- **REQUIRED WORK**
Please reproduce the material below word for word, with every line in its original order.

- **EXTRACTED MATERIAL**
┄┄┄┄┄┄┄┄┄┄┄┄┄┄┄┄┄┄┄┄
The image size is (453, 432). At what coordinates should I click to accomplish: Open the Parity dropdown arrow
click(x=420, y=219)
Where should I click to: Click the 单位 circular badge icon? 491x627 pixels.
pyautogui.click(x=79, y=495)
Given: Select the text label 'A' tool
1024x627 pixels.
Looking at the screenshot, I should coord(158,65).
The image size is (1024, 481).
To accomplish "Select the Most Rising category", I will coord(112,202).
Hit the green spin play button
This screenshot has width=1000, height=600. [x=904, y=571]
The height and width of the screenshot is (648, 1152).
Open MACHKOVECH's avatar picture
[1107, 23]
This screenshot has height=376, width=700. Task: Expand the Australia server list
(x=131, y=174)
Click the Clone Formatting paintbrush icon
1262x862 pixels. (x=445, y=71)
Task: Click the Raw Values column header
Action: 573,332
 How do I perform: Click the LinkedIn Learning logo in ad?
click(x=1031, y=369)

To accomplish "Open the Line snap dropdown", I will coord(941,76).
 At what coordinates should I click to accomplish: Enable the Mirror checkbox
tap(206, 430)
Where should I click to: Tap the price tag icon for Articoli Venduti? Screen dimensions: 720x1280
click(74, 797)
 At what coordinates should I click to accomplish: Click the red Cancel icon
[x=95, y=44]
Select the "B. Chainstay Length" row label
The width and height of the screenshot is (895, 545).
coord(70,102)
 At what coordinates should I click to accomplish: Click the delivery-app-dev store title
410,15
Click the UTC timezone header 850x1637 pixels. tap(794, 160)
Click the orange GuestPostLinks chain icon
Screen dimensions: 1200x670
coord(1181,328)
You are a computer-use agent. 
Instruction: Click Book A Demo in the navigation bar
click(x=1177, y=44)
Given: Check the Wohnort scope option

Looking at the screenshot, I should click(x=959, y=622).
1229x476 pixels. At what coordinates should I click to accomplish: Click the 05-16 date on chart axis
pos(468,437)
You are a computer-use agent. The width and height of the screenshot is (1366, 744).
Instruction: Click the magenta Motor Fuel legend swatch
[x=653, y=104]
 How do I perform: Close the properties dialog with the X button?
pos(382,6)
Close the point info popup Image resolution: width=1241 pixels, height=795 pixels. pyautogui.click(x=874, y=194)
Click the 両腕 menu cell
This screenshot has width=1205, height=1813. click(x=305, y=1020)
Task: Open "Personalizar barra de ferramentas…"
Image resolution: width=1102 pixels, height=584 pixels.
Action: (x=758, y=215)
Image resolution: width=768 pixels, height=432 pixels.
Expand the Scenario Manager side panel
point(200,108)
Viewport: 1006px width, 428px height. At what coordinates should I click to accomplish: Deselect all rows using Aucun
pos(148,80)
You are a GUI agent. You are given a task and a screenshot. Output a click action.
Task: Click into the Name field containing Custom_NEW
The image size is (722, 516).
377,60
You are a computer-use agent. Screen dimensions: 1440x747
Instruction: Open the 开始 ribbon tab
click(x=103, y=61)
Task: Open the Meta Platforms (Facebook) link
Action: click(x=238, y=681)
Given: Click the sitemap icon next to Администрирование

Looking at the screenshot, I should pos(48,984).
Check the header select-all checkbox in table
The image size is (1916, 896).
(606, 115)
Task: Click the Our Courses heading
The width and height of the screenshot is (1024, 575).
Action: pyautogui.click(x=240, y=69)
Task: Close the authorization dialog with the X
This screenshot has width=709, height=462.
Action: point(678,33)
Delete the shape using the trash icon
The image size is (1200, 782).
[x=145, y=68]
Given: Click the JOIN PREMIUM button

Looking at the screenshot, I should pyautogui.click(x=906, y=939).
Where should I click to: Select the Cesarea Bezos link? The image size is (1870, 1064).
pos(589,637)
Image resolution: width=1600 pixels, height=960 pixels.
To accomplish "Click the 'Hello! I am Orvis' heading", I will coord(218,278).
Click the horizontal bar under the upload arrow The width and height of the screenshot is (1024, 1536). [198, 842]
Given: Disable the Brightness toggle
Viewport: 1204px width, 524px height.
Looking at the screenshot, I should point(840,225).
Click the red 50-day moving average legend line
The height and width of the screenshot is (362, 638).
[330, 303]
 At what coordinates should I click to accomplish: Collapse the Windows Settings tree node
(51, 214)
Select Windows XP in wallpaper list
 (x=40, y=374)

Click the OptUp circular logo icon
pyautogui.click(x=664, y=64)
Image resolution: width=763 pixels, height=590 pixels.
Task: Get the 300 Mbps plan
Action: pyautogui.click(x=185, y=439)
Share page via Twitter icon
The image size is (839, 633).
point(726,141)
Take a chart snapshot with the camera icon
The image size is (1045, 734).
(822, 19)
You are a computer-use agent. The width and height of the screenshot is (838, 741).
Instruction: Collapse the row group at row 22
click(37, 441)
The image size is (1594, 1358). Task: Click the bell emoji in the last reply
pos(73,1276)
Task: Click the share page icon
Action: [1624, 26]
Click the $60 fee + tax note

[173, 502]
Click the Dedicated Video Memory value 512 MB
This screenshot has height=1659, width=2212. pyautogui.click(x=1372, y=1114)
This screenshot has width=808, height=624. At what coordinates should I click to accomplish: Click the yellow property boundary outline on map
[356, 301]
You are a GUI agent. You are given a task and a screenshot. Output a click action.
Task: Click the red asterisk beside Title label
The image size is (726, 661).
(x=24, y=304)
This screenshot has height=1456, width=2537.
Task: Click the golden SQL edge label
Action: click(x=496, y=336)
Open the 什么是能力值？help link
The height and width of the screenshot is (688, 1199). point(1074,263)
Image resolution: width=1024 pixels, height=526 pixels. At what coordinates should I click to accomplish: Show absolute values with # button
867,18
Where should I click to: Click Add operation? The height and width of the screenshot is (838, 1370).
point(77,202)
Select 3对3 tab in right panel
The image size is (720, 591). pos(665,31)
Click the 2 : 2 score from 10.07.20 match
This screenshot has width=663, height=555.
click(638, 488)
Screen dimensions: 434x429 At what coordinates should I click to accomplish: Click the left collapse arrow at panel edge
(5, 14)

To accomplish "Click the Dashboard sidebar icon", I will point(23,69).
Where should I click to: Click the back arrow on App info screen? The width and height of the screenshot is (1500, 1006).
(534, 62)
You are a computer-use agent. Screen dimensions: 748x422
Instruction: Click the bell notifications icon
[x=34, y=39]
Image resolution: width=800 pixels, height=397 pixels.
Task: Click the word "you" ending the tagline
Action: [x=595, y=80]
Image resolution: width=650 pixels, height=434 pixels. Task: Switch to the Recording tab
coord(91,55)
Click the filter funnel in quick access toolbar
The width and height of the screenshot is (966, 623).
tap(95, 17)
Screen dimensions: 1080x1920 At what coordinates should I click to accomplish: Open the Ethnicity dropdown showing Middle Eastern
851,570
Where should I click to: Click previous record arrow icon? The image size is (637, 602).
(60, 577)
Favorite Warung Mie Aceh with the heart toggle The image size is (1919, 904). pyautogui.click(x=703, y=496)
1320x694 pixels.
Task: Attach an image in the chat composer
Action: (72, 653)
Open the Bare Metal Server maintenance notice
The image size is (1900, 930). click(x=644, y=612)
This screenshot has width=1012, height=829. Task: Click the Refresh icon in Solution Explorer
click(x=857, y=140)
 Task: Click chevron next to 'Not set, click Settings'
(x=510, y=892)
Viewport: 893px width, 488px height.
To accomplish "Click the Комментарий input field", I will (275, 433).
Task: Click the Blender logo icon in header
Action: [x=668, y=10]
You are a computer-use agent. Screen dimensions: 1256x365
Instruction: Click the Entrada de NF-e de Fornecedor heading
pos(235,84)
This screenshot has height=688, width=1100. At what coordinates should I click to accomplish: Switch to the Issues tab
┄┄┄┄┄┄┄┄┄┄┄┄┄┄┄┄┄┄┄┄
- **FINISHED ANSWER**
The image size is (453, 432). At what coordinates should I click to accomplish: Open the Parity dropdown arrow
click(x=420, y=219)
Where should I click to: Click the 单位 circular badge icon? 491x627 pixels.
pyautogui.click(x=79, y=495)
Given: Select the text label 'A' tool
1024x627 pixels.
Looking at the screenshot, I should coord(158,65).
The image size is (1024, 481).
To accomplish "Select the Most Rising category", I will coord(112,202).
Hit the green spin play button
This screenshot has width=1000, height=600. [x=904, y=571]
The height and width of the screenshot is (648, 1152).
Open MACHKOVECH's avatar picture
[1107, 23]
This screenshot has height=376, width=700. Task: Expand the Australia server list
(x=131, y=174)
Click the Clone Formatting paintbrush icon
1262x862 pixels. (x=445, y=71)
Task: Click the Raw Values column header
Action: 573,332
 How do I perform: Click the LinkedIn Learning logo in ad?
click(x=1031, y=369)

To accomplish "Open the Line snap dropdown", I will coord(941,76).
 At what coordinates should I click to accomplish: Enable the Mirror checkbox
tap(206, 430)
Where should I click to: Tap the price tag icon for Articoli Venduti? Screen dimensions: 720x1280
click(74, 797)
 At what coordinates should I click to accomplish: Click the red Cancel icon
[x=95, y=44]
Select the "B. Chainstay Length" row label
The width and height of the screenshot is (895, 545).
coord(70,102)
 At what coordinates should I click to accomplish: Click the delivery-app-dev store title
410,15
Click the UTC timezone header 850x1637 pixels. tap(794, 160)
Click the orange GuestPostLinks chain icon
Screen dimensions: 1200x670
coord(1181,328)
You are a computer-use agent. 
Instruction: Click Book A Demo in the navigation bar
click(x=1177, y=44)
Given: Check the Wohnort scope option

Looking at the screenshot, I should click(x=959, y=622).
1229x476 pixels. At what coordinates should I click to accomplish: Click the 05-16 date on chart axis
pos(468,437)
You are a computer-use agent. The width and height of the screenshot is (1366, 744).
Instruction: Click the magenta Motor Fuel legend swatch
[x=653, y=104]
 How do I perform: Close the properties dialog with the X button?
pos(382,6)
Close the point info popup Image resolution: width=1241 pixels, height=795 pixels. pyautogui.click(x=874, y=194)
Click the 両腕 menu cell
This screenshot has width=1205, height=1813. click(x=305, y=1020)
Task: Open "Personalizar barra de ferramentas…"
Image resolution: width=1102 pixels, height=584 pixels.
Action: (x=758, y=215)
Image resolution: width=768 pixels, height=432 pixels.
Expand the Scenario Manager side panel
point(200,108)
Viewport: 1006px width, 428px height. At what coordinates should I click to accomplish: Deselect all rows using Aucun
pos(148,80)
You are a GUI agent. You are given a task and a screenshot. Output a click action.
Task: Click into the Name field containing Custom_NEW
The image size is (722, 516).
377,60
You are a computer-use agent. Screen dimensions: 1440x747
Instruction: Open the 开始 ribbon tab
click(x=103, y=61)
Task: Open the Meta Platforms (Facebook) link
Action: click(x=238, y=681)
Given: Click the sitemap icon next to Администрирование

Looking at the screenshot, I should pos(48,984).
Check the header select-all checkbox in table
The image size is (1916, 896).
(606, 115)
Task: Click the Our Courses heading
The width and height of the screenshot is (1024, 575).
Action: pyautogui.click(x=240, y=69)
Task: Close the authorization dialog with the X
This screenshot has width=709, height=462.
Action: point(678,33)
Delete the shape using the trash icon
The image size is (1200, 782).
[x=145, y=68]
Given: Click the JOIN PREMIUM button

Looking at the screenshot, I should pyautogui.click(x=906, y=939).
Where should I click to: Select the Cesarea Bezos link? The image size is (1870, 1064).
pos(589,637)
Image resolution: width=1600 pixels, height=960 pixels.
To accomplish "Click the 'Hello! I am Orvis' heading", I will coord(218,278).
Click the horizontal bar under the upload arrow The width and height of the screenshot is (1024, 1536). [198, 842]
Given: Disable the Brightness toggle
Viewport: 1204px width, 524px height.
Looking at the screenshot, I should point(840,225).
Click the red 50-day moving average legend line
The height and width of the screenshot is (362, 638).
[330, 303]
 At what coordinates should I click to accomplish: Collapse the Windows Settings tree node
(51, 214)
Select Windows XP in wallpaper list
 (x=40, y=374)

Click the OptUp circular logo icon
pyautogui.click(x=664, y=64)
Image resolution: width=763 pixels, height=590 pixels.
Task: Get the 300 Mbps plan
Action: pyautogui.click(x=185, y=439)
Share page via Twitter icon
The image size is (839, 633).
point(726,141)
Take a chart snapshot with the camera icon
The image size is (1045, 734).
(822, 19)
You are a computer-use agent. The width and height of the screenshot is (838, 741).
Instruction: Collapse the row group at row 22
click(37, 441)
The image size is (1594, 1358). Task: Click the bell emoji in the last reply
pos(73,1276)
Task: Click the share page icon
Action: [1624, 26]
Click the $60 fee + tax note

[173, 502]
Click the Dedicated Video Memory value 512 MB
This screenshot has height=1659, width=2212. pyautogui.click(x=1372, y=1114)
This screenshot has width=808, height=624. At what coordinates should I click to accomplish: Click the yellow property boundary outline on map
[356, 301]
You are a GUI agent. You are given a task and a screenshot. Output a click action.
Task: Click the red asterisk beside Title label
The image size is (726, 661).
(x=24, y=304)
This screenshot has height=1456, width=2537.
Task: Click the golden SQL edge label
Action: click(x=496, y=336)
Open the 什么是能力值？help link
The height and width of the screenshot is (688, 1199). point(1074,263)
Image resolution: width=1024 pixels, height=526 pixels. At what coordinates should I click to accomplish: Show absolute values with # button
867,18
Where should I click to: Click Add operation? The height and width of the screenshot is (838, 1370).
point(77,202)
Select 3对3 tab in right panel
The image size is (720, 591). pos(665,31)
Click the 2 : 2 score from 10.07.20 match
This screenshot has width=663, height=555.
click(638, 488)
Screen dimensions: 434x429 At what coordinates should I click to accomplish: Click the left collapse arrow at panel edge
(5, 14)

To accomplish "Click the Dashboard sidebar icon", I will point(23,69).
Where should I click to: Click the back arrow on App info screen? The width and height of the screenshot is (1500, 1006).
(534, 62)
You are a computer-use agent. Screen dimensions: 748x422
Instruction: Click the bell notifications icon
[x=34, y=39]
Image resolution: width=800 pixels, height=397 pixels.
Task: Click the word "you" ending the tagline
Action: [x=595, y=80]
Image resolution: width=650 pixels, height=434 pixels. Task: Switch to the Recording tab
coord(91,55)
Click the filter funnel in quick access toolbar
The width and height of the screenshot is (966, 623).
tap(95, 17)
Screen dimensions: 1080x1920 At what coordinates should I click to accomplish: Open the Ethnicity dropdown showing Middle Eastern
851,570
Where should I click to: Click previous record arrow icon? The image size is (637, 602).
(60, 577)
Favorite Warung Mie Aceh with the heart toggle The image size is (1919, 904). pyautogui.click(x=703, y=496)
1320x694 pixels.
Task: Attach an image in the chat composer
Action: (72, 653)
Open the Bare Metal Server maintenance notice
The image size is (1900, 930). click(x=644, y=612)
This screenshot has width=1012, height=829. Task: Click the Refresh icon in Solution Explorer
click(x=857, y=140)
 Task: Click chevron next to 'Not set, click Settings'
(x=510, y=892)
Viewport: 893px width, 488px height.
To accomplish "Click the Комментарий input field", I will (275, 433).
Task: Click the Blender logo icon in header
Action: [x=668, y=10]
You are a computer-use agent. Screen dimensions: 1256x365
Instruction: Click the Entrada de NF-e de Fornecedor heading
pos(235,84)
This screenshot has height=688, width=1100. At what coordinates should I click to accomplish: Switch to the Issues tab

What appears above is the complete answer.